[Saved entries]
■ ■ ■

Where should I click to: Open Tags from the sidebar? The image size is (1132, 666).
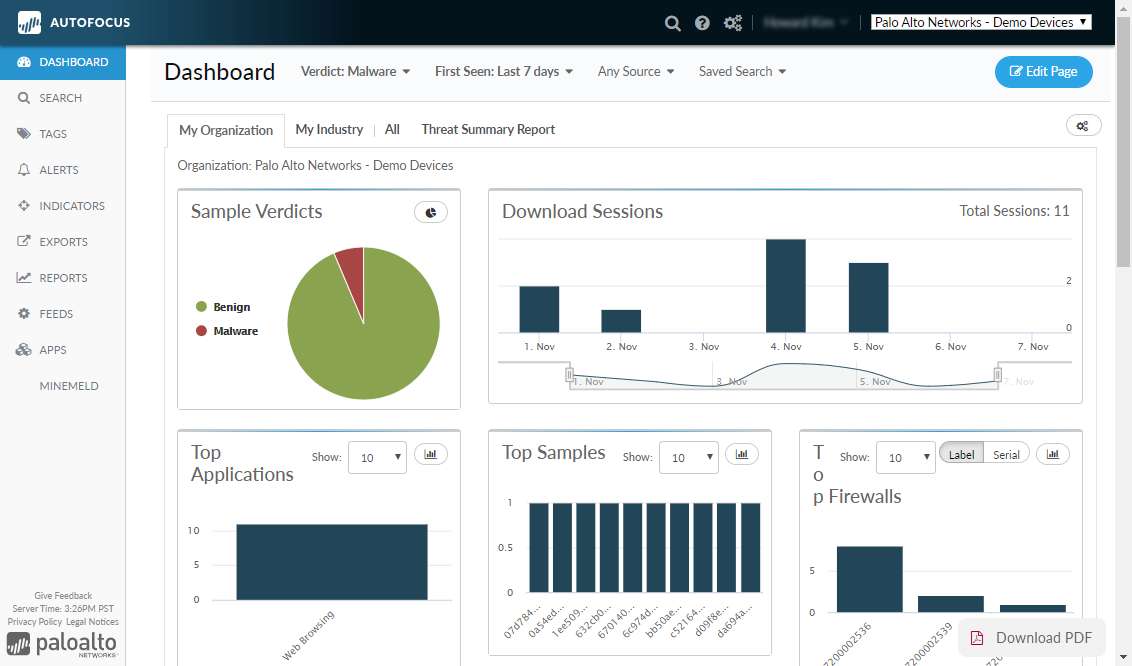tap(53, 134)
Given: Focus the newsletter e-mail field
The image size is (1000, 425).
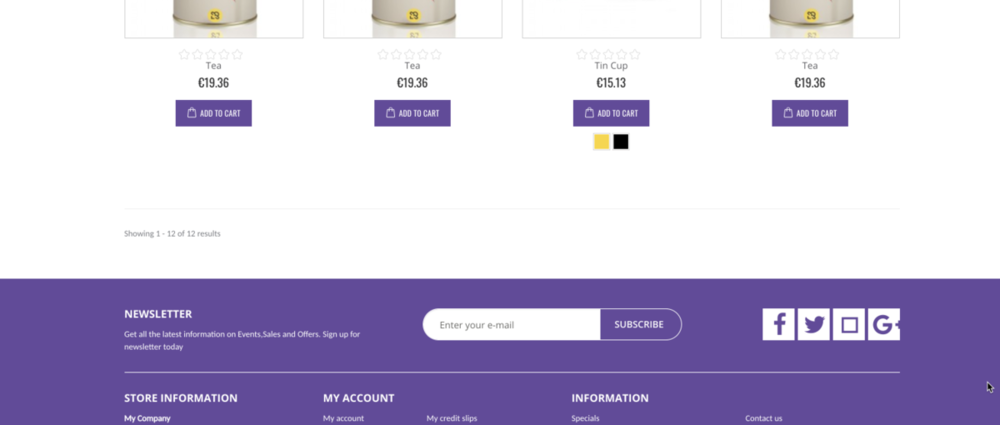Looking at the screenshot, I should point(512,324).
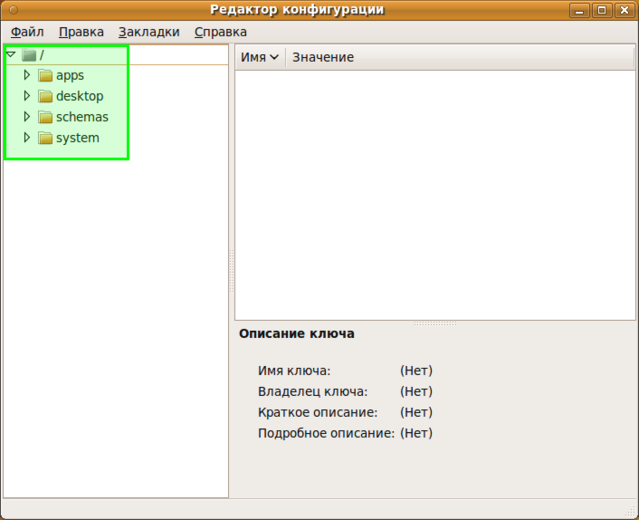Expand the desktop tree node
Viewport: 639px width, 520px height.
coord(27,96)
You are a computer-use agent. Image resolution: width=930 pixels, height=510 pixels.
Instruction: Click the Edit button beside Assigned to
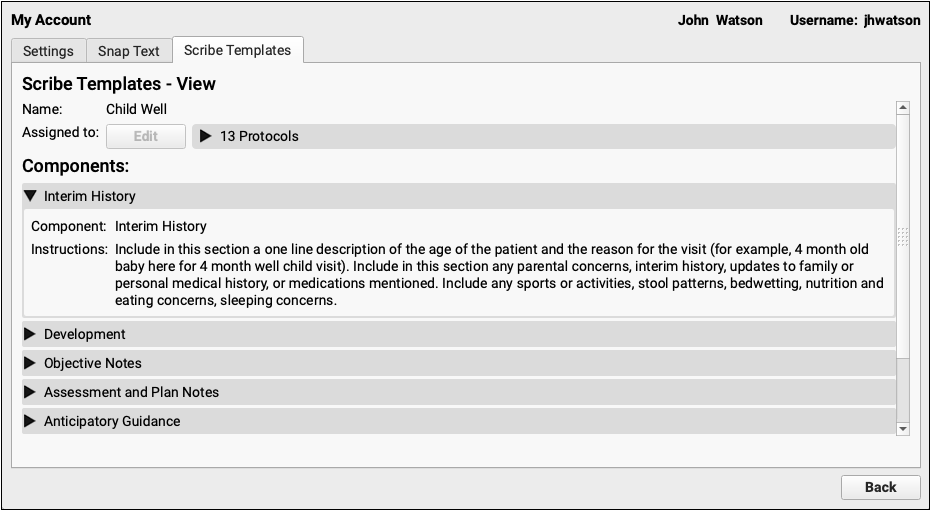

■ ■ ■

**Task item:** Starting at the line that contains "Given: Focus the newsletter e-mail field", restate every line through the end of the records exactly as written, but leave the pictures out.

**Response box:**
Given: Focus the newsletter e-mail field
The image size is (1000, 425).
Looking at the screenshot, I should point(512,324).
Expand the desktop tree node
Viewport: 639px width, 520px height.
coord(27,96)
You are a computer-use agent. Image resolution: width=930 pixels, height=510 pixels.
Instruction: Click the Edit button beside Assigned to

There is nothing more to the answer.